1. Consider the following network ex. With the indicated link costs along each link in the figure, use Dijkstra's shortest-path algorithm to find out the shortest path from x to all network nodes. Demonstrate how the algorithm works by computing a table.

2. Consider following network ex. Assume that the distance vector (DV) routing algorithm is used to find out the distance between nodes.

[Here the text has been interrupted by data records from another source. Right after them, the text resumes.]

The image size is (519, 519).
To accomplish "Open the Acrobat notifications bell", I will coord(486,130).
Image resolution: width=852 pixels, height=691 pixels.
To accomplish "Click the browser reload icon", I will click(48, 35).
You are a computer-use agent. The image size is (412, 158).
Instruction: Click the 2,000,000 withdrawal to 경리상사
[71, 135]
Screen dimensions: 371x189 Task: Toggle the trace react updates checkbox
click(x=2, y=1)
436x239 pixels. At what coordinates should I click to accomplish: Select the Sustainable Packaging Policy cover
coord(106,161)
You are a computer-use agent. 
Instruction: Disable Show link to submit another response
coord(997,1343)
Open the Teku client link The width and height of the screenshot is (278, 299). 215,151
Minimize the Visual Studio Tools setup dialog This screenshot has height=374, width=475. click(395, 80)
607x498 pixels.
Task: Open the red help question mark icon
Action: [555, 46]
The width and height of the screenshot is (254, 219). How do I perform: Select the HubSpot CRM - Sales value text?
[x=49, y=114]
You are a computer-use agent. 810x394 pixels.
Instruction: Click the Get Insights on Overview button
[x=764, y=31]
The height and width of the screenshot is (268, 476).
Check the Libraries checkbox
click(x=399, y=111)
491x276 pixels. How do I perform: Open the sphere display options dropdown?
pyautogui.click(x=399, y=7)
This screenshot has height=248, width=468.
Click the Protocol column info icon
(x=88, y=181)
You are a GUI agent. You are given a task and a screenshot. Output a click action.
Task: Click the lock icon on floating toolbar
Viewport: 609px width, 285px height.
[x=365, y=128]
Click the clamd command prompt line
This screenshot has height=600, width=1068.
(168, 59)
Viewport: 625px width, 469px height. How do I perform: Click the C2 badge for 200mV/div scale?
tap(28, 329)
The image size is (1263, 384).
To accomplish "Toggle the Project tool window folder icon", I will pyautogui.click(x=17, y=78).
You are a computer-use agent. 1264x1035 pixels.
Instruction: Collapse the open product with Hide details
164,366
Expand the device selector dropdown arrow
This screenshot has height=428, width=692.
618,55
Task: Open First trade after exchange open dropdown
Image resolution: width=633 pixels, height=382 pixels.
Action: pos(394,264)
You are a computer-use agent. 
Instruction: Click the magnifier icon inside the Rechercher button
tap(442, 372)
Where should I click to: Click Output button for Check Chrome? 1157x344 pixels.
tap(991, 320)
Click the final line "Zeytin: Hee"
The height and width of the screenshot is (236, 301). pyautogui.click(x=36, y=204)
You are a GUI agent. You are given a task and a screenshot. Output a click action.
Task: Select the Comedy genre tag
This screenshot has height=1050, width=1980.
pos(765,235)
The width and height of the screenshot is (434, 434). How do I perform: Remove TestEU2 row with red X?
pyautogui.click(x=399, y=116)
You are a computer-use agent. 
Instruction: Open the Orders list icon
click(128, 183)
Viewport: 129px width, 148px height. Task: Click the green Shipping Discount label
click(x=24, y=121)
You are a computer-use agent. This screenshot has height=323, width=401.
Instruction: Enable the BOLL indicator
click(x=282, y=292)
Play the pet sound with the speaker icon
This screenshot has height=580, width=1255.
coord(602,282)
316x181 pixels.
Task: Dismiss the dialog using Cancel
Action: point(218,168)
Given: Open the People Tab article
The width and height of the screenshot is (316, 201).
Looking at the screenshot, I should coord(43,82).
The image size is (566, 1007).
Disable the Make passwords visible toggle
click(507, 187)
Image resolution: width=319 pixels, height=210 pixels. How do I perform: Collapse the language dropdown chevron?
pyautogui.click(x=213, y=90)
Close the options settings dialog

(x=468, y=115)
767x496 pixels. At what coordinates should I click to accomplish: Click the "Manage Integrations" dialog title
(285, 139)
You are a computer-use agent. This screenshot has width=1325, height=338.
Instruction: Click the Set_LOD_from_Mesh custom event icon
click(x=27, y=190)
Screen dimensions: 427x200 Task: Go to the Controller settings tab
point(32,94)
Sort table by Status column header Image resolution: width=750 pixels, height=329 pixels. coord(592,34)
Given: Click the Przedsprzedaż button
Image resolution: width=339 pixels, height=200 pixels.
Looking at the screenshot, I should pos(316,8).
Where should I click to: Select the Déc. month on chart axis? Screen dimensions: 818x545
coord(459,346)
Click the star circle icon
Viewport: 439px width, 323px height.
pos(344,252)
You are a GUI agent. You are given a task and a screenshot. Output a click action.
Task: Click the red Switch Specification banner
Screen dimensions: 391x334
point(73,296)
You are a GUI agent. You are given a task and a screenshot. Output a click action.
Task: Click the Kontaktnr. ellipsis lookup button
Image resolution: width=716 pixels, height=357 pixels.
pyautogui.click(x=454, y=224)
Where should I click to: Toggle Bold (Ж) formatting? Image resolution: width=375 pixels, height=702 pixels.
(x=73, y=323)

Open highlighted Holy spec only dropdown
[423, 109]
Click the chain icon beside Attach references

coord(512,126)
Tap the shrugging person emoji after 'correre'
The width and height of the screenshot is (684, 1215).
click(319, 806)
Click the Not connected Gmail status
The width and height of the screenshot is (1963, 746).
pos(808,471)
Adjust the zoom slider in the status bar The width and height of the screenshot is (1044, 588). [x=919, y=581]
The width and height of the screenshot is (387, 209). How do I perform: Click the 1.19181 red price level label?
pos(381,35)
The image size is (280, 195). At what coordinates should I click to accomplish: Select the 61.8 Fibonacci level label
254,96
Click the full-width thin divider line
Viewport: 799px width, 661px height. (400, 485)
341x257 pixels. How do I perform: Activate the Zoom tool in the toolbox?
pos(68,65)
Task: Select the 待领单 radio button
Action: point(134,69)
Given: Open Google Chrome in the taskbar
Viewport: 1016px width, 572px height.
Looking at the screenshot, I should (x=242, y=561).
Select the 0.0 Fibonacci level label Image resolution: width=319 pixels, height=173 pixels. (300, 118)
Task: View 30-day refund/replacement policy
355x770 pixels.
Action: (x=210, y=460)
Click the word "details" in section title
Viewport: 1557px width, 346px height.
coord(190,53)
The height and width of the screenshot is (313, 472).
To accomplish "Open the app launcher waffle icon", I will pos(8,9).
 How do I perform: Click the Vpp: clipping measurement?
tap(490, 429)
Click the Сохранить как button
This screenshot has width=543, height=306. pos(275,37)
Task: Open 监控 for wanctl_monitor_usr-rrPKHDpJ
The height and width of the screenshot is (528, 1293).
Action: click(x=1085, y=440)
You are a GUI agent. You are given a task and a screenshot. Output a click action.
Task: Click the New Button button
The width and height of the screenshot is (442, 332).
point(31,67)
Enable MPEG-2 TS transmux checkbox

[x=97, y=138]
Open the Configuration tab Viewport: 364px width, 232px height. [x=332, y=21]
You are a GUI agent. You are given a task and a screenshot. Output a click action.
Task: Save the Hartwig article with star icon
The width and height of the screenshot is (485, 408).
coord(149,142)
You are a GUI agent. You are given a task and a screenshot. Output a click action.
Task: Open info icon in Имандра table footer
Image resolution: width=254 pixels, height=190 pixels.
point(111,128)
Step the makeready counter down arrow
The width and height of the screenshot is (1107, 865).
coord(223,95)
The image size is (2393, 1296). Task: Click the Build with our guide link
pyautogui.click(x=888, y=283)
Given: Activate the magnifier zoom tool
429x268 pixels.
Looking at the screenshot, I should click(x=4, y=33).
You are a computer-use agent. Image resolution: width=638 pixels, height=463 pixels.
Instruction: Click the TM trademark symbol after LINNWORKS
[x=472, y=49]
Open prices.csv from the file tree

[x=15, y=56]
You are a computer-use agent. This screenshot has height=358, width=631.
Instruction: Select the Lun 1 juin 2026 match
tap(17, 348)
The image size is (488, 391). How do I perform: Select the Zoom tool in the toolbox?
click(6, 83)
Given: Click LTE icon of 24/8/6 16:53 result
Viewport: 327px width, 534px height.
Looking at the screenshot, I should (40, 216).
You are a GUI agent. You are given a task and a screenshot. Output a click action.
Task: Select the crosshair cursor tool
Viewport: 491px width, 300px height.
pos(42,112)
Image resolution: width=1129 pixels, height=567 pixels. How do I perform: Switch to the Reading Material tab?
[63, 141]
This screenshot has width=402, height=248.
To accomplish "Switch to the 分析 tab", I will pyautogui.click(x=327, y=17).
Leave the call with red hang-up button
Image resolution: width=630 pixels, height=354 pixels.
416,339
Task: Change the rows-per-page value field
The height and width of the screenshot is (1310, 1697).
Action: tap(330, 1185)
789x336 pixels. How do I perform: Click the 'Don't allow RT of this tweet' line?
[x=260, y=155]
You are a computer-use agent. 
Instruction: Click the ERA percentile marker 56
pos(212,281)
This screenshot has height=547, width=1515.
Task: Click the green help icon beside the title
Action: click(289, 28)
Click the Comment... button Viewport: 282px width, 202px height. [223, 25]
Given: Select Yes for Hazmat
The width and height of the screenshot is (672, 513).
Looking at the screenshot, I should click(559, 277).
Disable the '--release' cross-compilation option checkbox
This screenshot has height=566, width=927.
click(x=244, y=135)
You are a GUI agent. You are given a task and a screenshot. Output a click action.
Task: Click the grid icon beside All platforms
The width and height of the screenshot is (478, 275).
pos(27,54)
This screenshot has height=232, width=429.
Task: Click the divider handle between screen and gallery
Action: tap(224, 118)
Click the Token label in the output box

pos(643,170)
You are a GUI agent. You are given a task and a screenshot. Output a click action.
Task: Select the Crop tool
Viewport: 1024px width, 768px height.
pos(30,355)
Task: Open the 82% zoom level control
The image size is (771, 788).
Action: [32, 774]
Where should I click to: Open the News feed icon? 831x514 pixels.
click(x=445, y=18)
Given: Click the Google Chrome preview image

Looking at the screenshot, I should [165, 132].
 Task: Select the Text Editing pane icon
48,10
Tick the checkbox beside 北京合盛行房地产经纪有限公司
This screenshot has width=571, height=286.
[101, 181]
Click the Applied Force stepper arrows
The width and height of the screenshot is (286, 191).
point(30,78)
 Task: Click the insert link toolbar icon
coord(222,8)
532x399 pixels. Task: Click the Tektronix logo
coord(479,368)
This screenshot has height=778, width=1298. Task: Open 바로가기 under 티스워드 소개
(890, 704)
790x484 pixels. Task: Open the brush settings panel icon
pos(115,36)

(a) Show the procedure of nodes X, Y and W find outs their Distance Vector for network illustrated by first Figure i.e., original network, i.e., link costs are C(xw)=1, C(xy)=4, and C(yw)=8.

(b) Suppose that after the DV is find outd by all nodes, the link cost of xy changed from 4 to 20. Demonstrate the procedure of nodes X, Y and W updates their Distance Vector for network illustrated by second Figure , i.e., link costs are C(xw)=1, C(xy)=20, and C(yw)=8.

3. We studied Dijkstra’s link-state routing algorithm for calculating the unicast paths which are individually the shortest paths from the source to all destinations. The union of these paths may be thought of as forming a shortest path tree. If each links has an associated cost and the cost of a tree is the sum of the link costs, then a spanning tree whose cost is the minimum of all of the spanning trees is known as a minimum spanning tree. Both shortest path tree and minimum-spanning tree could be used for broadcast routing. By constructing a counter ex, Demonstrate that the least-cost path tree is not always the same as a minimum spanning tree.